### Aim
Copy out the lines of the listing below word for word, starting with the line that contains "Select the INFERIOR / BOTTOM VIEW heading" and going on through the line that contains "pos(193,102)". Give only those lines.

### Items

----------------

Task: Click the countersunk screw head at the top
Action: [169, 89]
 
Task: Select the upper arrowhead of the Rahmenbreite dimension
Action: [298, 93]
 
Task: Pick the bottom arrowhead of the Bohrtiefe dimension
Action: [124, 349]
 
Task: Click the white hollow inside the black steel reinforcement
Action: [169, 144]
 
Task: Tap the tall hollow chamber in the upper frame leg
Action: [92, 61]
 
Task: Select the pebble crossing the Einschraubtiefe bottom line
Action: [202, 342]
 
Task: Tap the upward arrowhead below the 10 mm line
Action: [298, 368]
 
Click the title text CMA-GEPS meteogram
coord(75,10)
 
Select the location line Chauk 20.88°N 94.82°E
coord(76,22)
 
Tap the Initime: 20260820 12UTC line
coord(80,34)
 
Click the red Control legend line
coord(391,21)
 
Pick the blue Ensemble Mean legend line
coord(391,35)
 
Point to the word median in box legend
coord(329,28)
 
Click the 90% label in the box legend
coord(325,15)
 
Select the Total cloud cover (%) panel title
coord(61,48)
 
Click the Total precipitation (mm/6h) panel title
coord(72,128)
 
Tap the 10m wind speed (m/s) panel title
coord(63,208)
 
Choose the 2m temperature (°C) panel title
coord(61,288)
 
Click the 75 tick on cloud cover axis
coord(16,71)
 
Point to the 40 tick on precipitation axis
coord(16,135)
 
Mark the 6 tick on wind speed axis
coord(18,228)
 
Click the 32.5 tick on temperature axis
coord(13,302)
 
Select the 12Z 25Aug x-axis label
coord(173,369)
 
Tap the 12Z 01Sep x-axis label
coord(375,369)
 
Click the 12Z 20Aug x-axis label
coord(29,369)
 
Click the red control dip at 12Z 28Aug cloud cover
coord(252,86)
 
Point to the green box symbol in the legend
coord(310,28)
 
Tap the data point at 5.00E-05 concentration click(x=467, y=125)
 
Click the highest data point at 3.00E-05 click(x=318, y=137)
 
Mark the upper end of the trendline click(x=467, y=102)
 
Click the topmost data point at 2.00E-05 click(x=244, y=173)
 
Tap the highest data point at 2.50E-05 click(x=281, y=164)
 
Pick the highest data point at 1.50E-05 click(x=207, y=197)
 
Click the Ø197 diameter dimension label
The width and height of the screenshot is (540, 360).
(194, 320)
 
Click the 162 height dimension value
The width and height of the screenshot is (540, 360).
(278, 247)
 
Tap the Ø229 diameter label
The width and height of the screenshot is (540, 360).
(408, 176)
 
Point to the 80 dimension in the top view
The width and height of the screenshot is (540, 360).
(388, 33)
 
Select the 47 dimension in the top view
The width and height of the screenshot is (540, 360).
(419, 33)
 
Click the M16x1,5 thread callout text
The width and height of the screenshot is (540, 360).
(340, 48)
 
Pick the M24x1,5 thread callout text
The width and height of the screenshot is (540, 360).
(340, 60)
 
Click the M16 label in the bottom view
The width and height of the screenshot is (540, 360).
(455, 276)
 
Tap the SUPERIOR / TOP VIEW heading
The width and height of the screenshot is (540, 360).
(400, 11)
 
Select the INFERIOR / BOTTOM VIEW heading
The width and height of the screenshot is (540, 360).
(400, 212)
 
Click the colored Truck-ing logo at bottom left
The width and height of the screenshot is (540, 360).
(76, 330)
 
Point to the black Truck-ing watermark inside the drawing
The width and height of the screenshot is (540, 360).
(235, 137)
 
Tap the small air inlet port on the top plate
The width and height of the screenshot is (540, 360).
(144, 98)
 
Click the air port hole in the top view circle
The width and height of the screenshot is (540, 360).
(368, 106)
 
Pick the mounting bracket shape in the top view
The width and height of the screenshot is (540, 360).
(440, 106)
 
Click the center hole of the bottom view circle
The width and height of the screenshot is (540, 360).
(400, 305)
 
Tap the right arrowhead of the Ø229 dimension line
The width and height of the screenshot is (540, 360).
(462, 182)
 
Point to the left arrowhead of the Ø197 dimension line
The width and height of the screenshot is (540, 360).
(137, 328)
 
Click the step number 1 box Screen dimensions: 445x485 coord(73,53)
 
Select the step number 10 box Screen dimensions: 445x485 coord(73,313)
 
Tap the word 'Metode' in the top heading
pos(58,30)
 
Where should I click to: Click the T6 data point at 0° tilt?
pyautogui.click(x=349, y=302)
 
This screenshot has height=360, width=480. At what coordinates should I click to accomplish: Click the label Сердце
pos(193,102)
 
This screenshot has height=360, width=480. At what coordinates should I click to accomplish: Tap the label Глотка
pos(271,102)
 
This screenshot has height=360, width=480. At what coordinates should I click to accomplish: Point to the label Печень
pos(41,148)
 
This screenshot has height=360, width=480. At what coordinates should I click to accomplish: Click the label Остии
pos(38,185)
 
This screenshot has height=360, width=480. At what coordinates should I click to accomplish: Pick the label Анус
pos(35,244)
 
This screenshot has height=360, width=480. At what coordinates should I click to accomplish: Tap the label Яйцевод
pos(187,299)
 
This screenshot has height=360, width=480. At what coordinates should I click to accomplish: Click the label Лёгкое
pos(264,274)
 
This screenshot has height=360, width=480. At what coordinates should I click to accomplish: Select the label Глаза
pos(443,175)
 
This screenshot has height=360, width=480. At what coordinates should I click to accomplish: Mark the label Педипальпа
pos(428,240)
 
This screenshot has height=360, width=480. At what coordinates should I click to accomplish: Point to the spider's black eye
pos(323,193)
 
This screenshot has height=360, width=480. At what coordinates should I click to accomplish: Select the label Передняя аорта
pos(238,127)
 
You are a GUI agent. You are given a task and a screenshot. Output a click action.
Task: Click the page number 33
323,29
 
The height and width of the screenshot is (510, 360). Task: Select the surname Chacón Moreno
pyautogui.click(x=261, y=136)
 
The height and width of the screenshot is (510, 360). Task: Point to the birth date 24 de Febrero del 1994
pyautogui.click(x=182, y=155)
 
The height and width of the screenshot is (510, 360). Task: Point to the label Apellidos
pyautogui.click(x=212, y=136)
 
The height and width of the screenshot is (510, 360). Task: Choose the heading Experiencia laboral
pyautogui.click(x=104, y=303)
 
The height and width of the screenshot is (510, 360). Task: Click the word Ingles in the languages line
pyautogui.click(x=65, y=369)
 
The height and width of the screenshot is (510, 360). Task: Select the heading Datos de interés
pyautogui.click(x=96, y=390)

----------------

### Full response
Select the INFERIOR / BOTTOM VIEW heading
The width and height of the screenshot is (540, 360).
(400, 212)
 
Click the colored Truck-ing logo at bottom left
The width and height of the screenshot is (540, 360).
(76, 330)
 
Point to the black Truck-ing watermark inside the drawing
The width and height of the screenshot is (540, 360).
(235, 137)
 
Tap the small air inlet port on the top plate
The width and height of the screenshot is (540, 360).
(144, 98)
 
Click the air port hole in the top view circle
The width and height of the screenshot is (540, 360).
(368, 106)
 
Pick the mounting bracket shape in the top view
The width and height of the screenshot is (540, 360).
(440, 106)
 
Click the center hole of the bottom view circle
The width and height of the screenshot is (540, 360).
(400, 305)
 
Tap the right arrowhead of the Ø229 dimension line
The width and height of the screenshot is (540, 360).
(462, 182)
 
Point to the left arrowhead of the Ø197 dimension line
The width and height of the screenshot is (540, 360).
(137, 328)
 
Click the step number 1 box Screen dimensions: 445x485 coord(73,53)
 
Select the step number 10 box Screen dimensions: 445x485 coord(73,313)
 
Tap the word 'Metode' in the top heading
pos(58,30)
 
Where should I click to: Click the T6 data point at 0° tilt?
pyautogui.click(x=349, y=302)
 
This screenshot has height=360, width=480. At what coordinates should I click to accomplish: Click the label Сердце
pos(193,102)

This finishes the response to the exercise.